Diego Zhu processing mile-a-minute samples

When I have been in the lab with Diego and beheld the filters where the DNA gets trapped when the rest of the leaf is dissolved away, it is quite a sight. Well actually, it is not a sight at all. You can’t see the DNA!

Wells containing mile-a-minute DNA (in the green filters)

But wait, maybe you can see the DNA, in a way. Diego has reported to me he has found five genes that work – i.e., we can amplify DNA from these 5 genes for sequencing (see Table 1 below). That is good news! Does that means we can amplify the DNA enough to see it with the naked eye? No – it’s still invisible even when it is amplified.

Diego sent our first set of amplified genetic material off to another lab for sequencing. Then – yes then – we would be able to “see” the DNA. What did we see? We were able to see the amount of variation for the 5 genes among the various population. Our objectives involve learning about those populations, where they came from, maybe which ones will be easier to control, and trying to figure out whether all the Pacific Island populations really came from an initial introduction of the mile-a-minute weed to Fiji.

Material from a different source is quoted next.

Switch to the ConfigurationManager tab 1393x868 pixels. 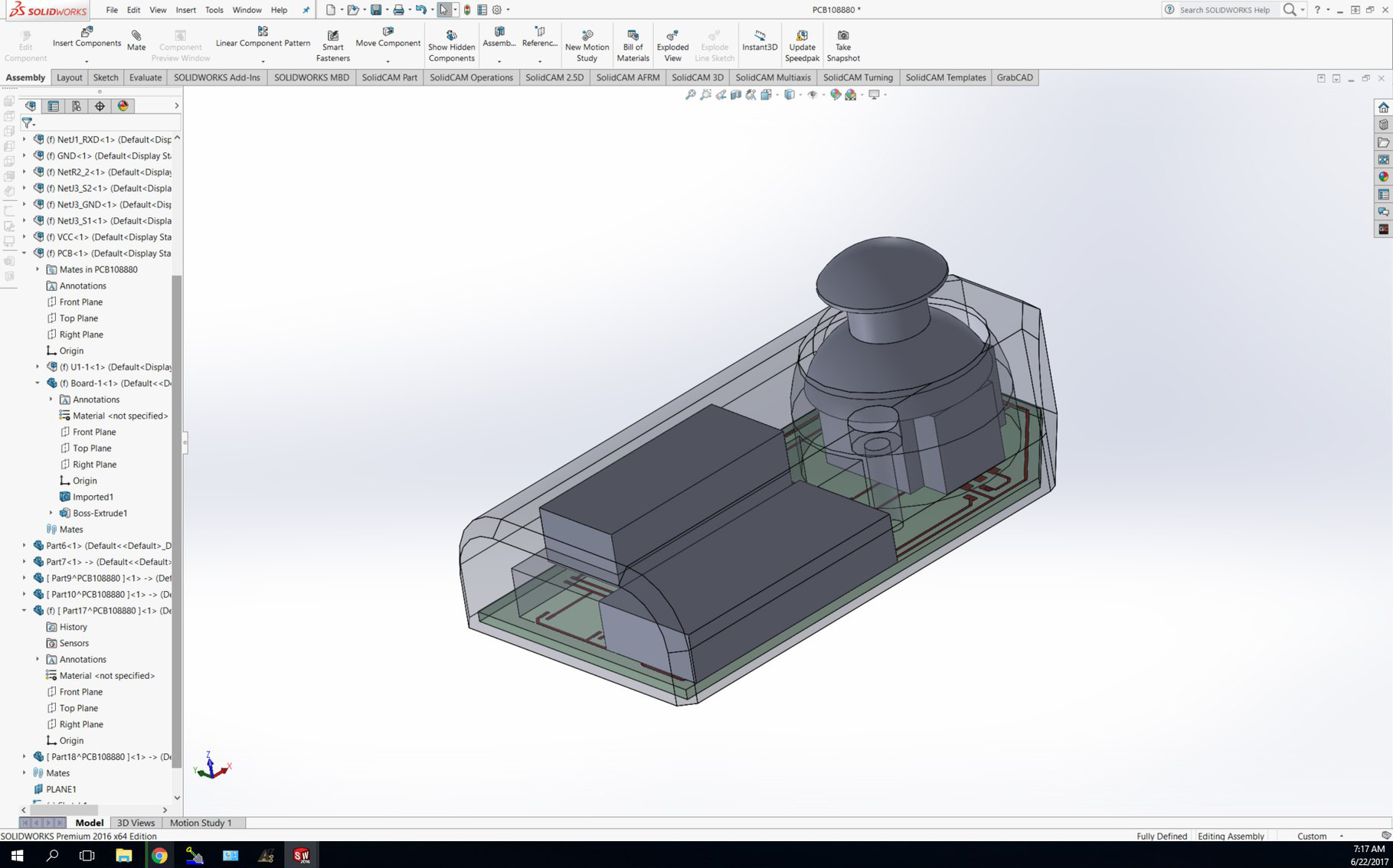[x=77, y=106]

The news came back from the sequencing lab that for the 8 populations we tested…the 5 genes tested are all identical in all 8 populations. Seven of these were from Pacific Islands and the 8th was from Yunnan Province, China. Even though the plant is capable of producing variable offspring through sexual reproduction, the island invasive populations have only been around since 1907 (i.e., when they got to Fiji), and in the region since 1884 (when the plant was first grown in the Hong Kong Botanic Gardens). Maybe there hasn’t been enough time for divergence – plus many of the large weed patches are generated by clonal growth. And it looks like the ones we are looking at all came from a single introduction perhaps. One small mistake leading to miles of weed growth!

Mile-a-minute growing all along this stream I am standing beside in Yunnan Province, China

So now we wait to see the next results which will involve the Fiji samples and some samples we recently acquired from Brazil, which is part of the native range (see map below). So we expect to see the Fijian samples match up to the rest of our island samples, and the Brazilian ones to actually vary…without seeing the actual DNA in full living colour, of course.

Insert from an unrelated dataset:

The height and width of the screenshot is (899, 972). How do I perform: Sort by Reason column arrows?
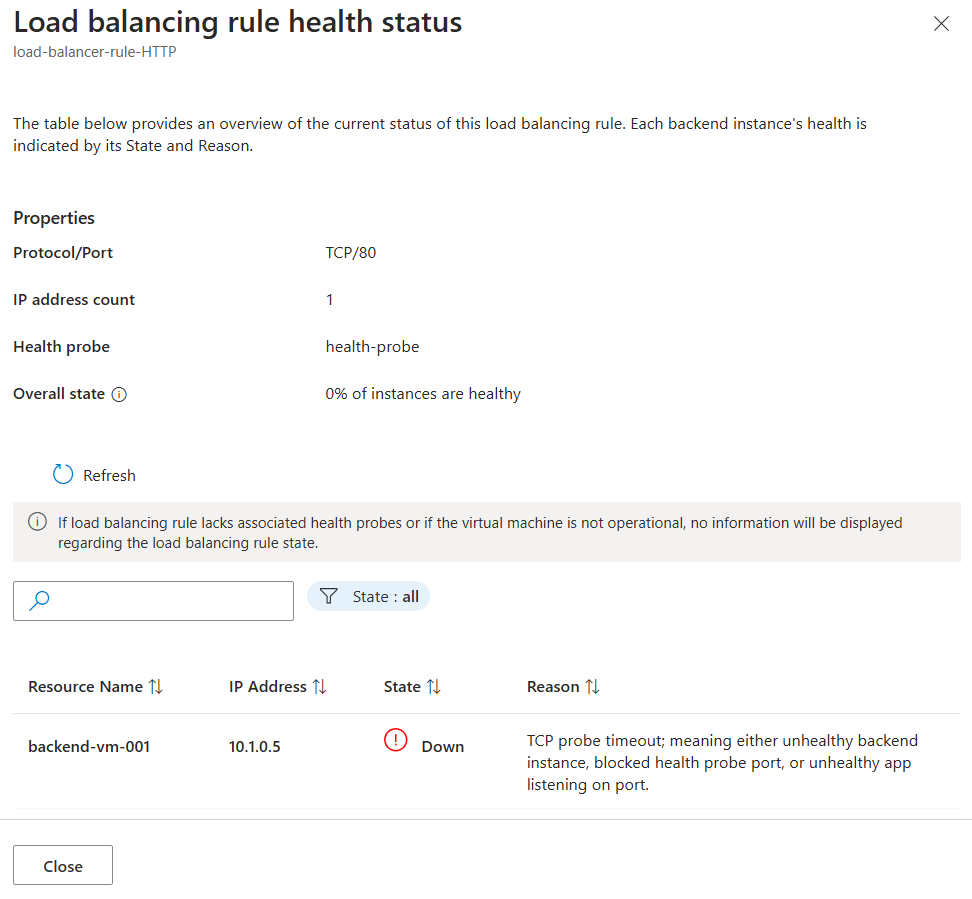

Worldwide distribution of mile-a-minute, showing native and invasive range

That is the magic of working with DNA. And yet, as someone who normally studies what I can see (macroscopic stuff), it is a strange thing. I find I need a little more faith in the scientific process involved than if I am say simply counting the number of seeds on a plant, or identifying species of plants in a meadow to see whether the meadow is healthy or not.

Hebrews 11:3 says: “By faith we understand that the universe was formed at God’s command, so that what is seen was not made out of what was visible.” If we take the example of DNA, it fits the picture very well, at least as a metaphor. Every organism, every mile-a-minute plant uses DNA as its recipe to grow and development – the letters of the DNA molecule acting like God’s command.

DNA structure

It is hard for us to see this process in action, and yet we know from all the gifts God has given us to understand DNA science that this is the way it works. We are not quite to the level of “Jurassic Park” whereby we could take dead bits of leaf, take out the DNA and use it to produce a full-fledged mile-a-minute vine entangling a whole lemon orchard. However, we are getting pretty good at understanding how the invisible DNA molecules engineer life’s development and all of life’s processes.

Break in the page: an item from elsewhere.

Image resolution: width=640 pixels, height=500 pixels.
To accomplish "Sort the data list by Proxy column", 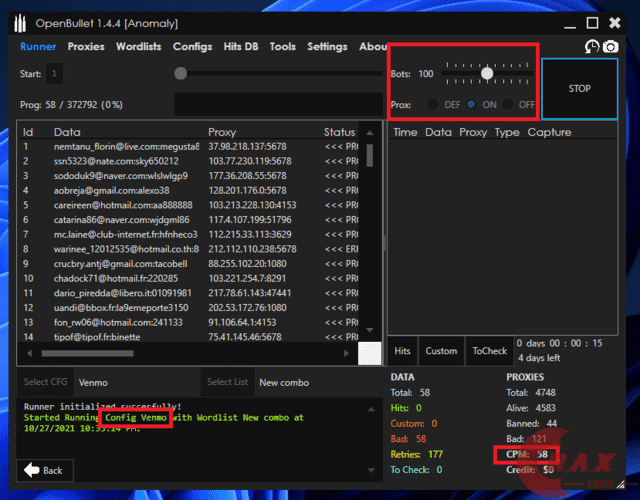I will [222, 132].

Mile-a-minute running rampant in Yunnan Province, China

I think this ability to “see” the invisible producing the visible, helps us to see God better. “For since the creation of the world God’s invisible qualities—his eternal power and divine nature—have been clearly seen, being understood from what has been made, so that people are without excuse” (Romans 1:20).

Although here I have been calling the DNA molecule “invisible” it is simply very small, and with the right tools, we can see it. Yet somehow, there is still a cloak of invisibility over the whole process – a magnificent unfolding of life from a dazzlingly elegant set of instructions – that are virtually invisible. Eureka and Hallelujah!